Lip Service

Andre Picard wrote this great short piece on Taking Patient Centred Health Care from rhetoric into reality.

It nails issues within the interpersonal side of care so well, that I have nothing to add - other than, it is worth taking a look at how financial models can help us achieve this effectively.

The excerpts I think are worth reading multiple times over:

"So, what do patients dislike about being in the health system – aside from being sick, of course?

A number of things: the helplessness; the feeling of anonymity; the discontinuity of care; the rote and the repetition; being talked about and talked to, rather than talked with; the waiting; and the loneliness."

Talk about a missing link! I find the beauty of Change doctors, is that we act as a hub for healthcare. I consider that a Change Doctor is not "the expert" with "the best and brightest solution", but an educated professional meeting a complex person and working together toward a collaborative goals. We sift through the information that has been ordered and provided by multiple care practitioners, "alternative" & conventional.
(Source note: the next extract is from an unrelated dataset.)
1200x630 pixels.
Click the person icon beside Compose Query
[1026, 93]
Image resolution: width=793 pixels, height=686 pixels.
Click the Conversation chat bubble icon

We do some investigating on our own. 

We sit back and recognize that it's not missing information that's the problem, it's the engagement with, the empathy toward, and astute clinical assessment of the patient's story. It is an integration of information already present, in relation to the patient in their lives.

 

Patients need physicians they can trust as a teammate as much as they need brilliant medical proficiency.

We've given far too many of our resources and accolades to the latter.

"[Judith John] says that in a system that has become obsessed with data, with measuring and metrics, we often lose sight of the importance of relationships, conversation and, ultimately, the person."

Out of fear and reward, we've come to inappropriately lay down our critical thinking skills and interpersonal skills in exchange for the machine that outputs data. Data is useless when there is no context. We are context driven animals; We only function "in relation to"; Meaning only comes from information as it relates to us. 

 

One more little gold nugget that made me swoon:

"Patient-centredness has come to mean “empowerment.”

But it does not – or should not – mean giving patients everything they want, when they want it.

Health care is not an all-you-can-eat Chinese buffet. But it’s not a military exercise either, where patients must unquestionably follow orders.

In between those two extremes is the sweet spot: partnership, sharing of information, exchange of opinions, mutual respect."

Yes Yes Yes!

I find in private pay situations, the concept of "empowerment" means "give em what they ask for."; People pleasing in exchange for return visits. 

In publicly funded provided services, the impetus to treat the individual as the average to ensure positive outcomes can often be dictatorial, regardless of how benevolent the doctor thinks they are  - Dictators, even the benevolent ones, don't really give space for individual experience.

Instead of paying lip service to relationship based healthcare, I'm hoping that the care we provide through Change Natural Medicine Membership is walking the walk. 

Change Natural Medicine. Change Healthcare.